To celebrate its 100th Anniversary, the 4A’s has partnered with The Drum for Beyond the Brief to pull back the curtain and look at an industry full of problem solvers, creative types and analytical minds. But what keeps them going once the briefs are written, the campaigns executed, and the pitches won (or lost)? The Drum is now interviewing 100 people at 4A’s member agencies — across all disciplines, levels, regions, and agency types — to get a glimpse into what drives them at work and what fuels them in life.
Kristin Barbour is the fairly new managing director at Camp + King in Chicago. During her few months on the executive team at the Windy City small agency, Barbour has worked to lead the agency’s expansion. Sher joined Camp + King after spending seven years at DDB San Francisco, where she worked as the strategic business lead of a $123m Conagra Brands account. She also focused on transforming 15 staid household food brands to meet the modern needs of today's consumers.
Over her 20 years in the industry, Barbour has worked with brands such as McDonald's, Kraft, Mars and Chevrolet.
Her passion for advertising, as well as her leadership and years of industry experience, shows how she is living beyond the brief.
What was your proudest career moment?
Early in my career I was recruited to join the scrappy DDB Chicago pitch team whose mission was clear: after a 15-year hiatus, win back the McDonald’s account from Leo Burnett. The opportunity to play a key role on the small, historic, winning team, working alongside industry legends, was career defining. I discovered how to marry human insight and powerful brand storytelling. I saw first-hand, how relentless passion and grit can tilt the scale. But what I’ll take with me forever was uncovering one of the secrets to unlocking greatness at work and in life: When a group feels safe and trusted, and their will to do their very best matches their will to have each other’s backs, they will be unstoppable.
What keeps you sane in this industry? What keeps you driven to do great work?
My addiction to this business is fed by the flow of energy that exists between me and the people I work with. You could call me an extrovert’s extrovert. Creative businesses give people the permission to bring forth their most authentic selves. We cannot create the kind of work we do if we don’t let all of us show up. It’s the human connection to these passionate, authentic people that I can’t get enough of. They recharge me and keep my cup full. I use this energy and spread it among the teams I build. When clients see relentless passion and a group of people who are so convicted about their work and each other, they feel inspired to think bigger, more flexibly and with more openness to ideas. The energy is palpable and contagious. They want a piece of what we have. The pixie dust of our business is born of human connection. I love sprinkling it everywhere.

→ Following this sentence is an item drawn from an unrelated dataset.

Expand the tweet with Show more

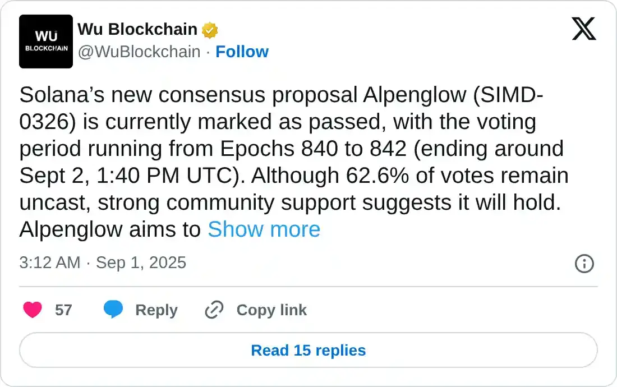point(264,229)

What’s a virtue that you live by?
Every day I battle myself to muster up the courage to be vulnerable and show up as my true self. I think it’s essential, particularly as a female leader in a male dominated industry, to bust the myth that showing vulnerability is a weakness. Vulnerability isn’t about being exposed, rather it’s the strength to go all in. Brene Brown defines vulnerability as the ability “to face uncertainty, risk and emotional exposure... discarding the need to be perfect or bulletproof.” In my career, I have seen a profound difference in organizations where leaders are courageous enough to be vulnerable and the lasting, positive impact it can have on its people, culture and performance. At home, we teach our own girls how vital it is to be brave enough to be your truest, authentic selves, and how in turn, it requires you to build your own community of support, surrounding yourself with others who lift you up and encourage you to act courageously in the face of adversity.

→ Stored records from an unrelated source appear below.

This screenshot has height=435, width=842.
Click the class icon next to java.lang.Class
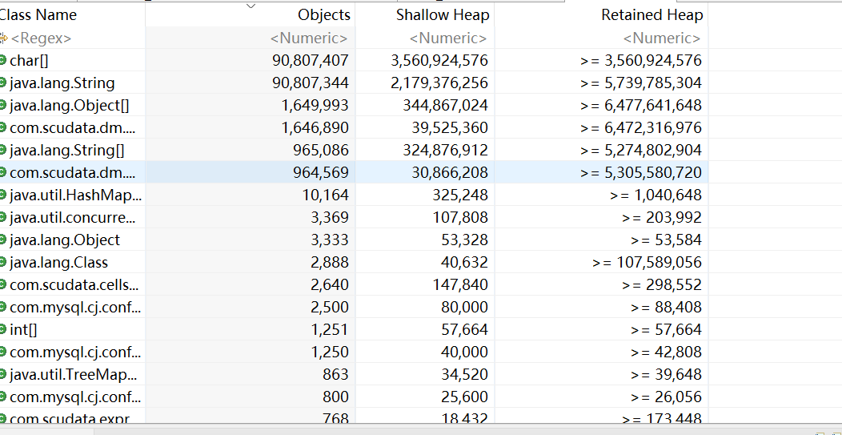point(3,262)
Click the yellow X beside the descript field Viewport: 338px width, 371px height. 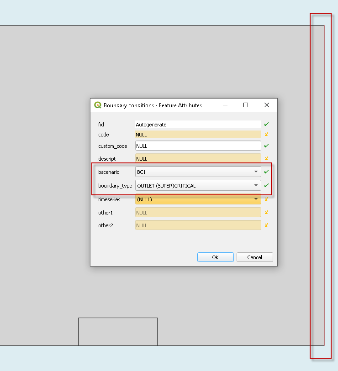[x=266, y=159]
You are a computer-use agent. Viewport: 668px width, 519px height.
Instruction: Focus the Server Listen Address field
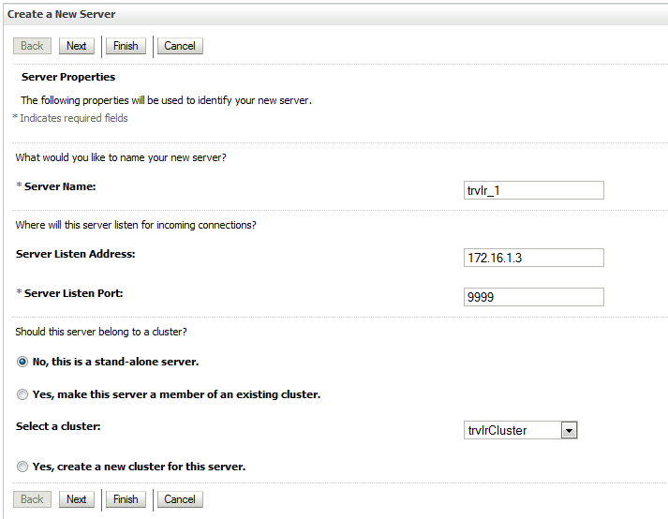click(534, 258)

What are your other passions?
I spend an ample amount of my free time helping other women. It’s a passion for me and I’m deeply committed to it. I’ve dreamed of starting an organization with the mission of helping women in marketing to maximize their potential. My goal is to develop a supportive, “pay it forward” network to help women thrive across every phase of their career. I’d love nothing more than for advertising, renowned as one of the most cutthroat industries and ridiculed for preventing work life balance, to rise above these perceptions and become a benchmark industry for women lifting one another up. The goals of my organization would be to serve women continuously across three life stages: breaking into the business and securing entry level positions; the time periods before, during and after having children; and promoting the careers of promising, breakthrough women so that together we can level the playing field at the highest leadership levels. My personal belief is that a woman in this business should never feel forced to hit the pause button or go dark with her ambitions because she lacks the support to keep her in forward motion every step of the way. I’m currently in the process of developing a plan to get this idea off the ground outside of my day job.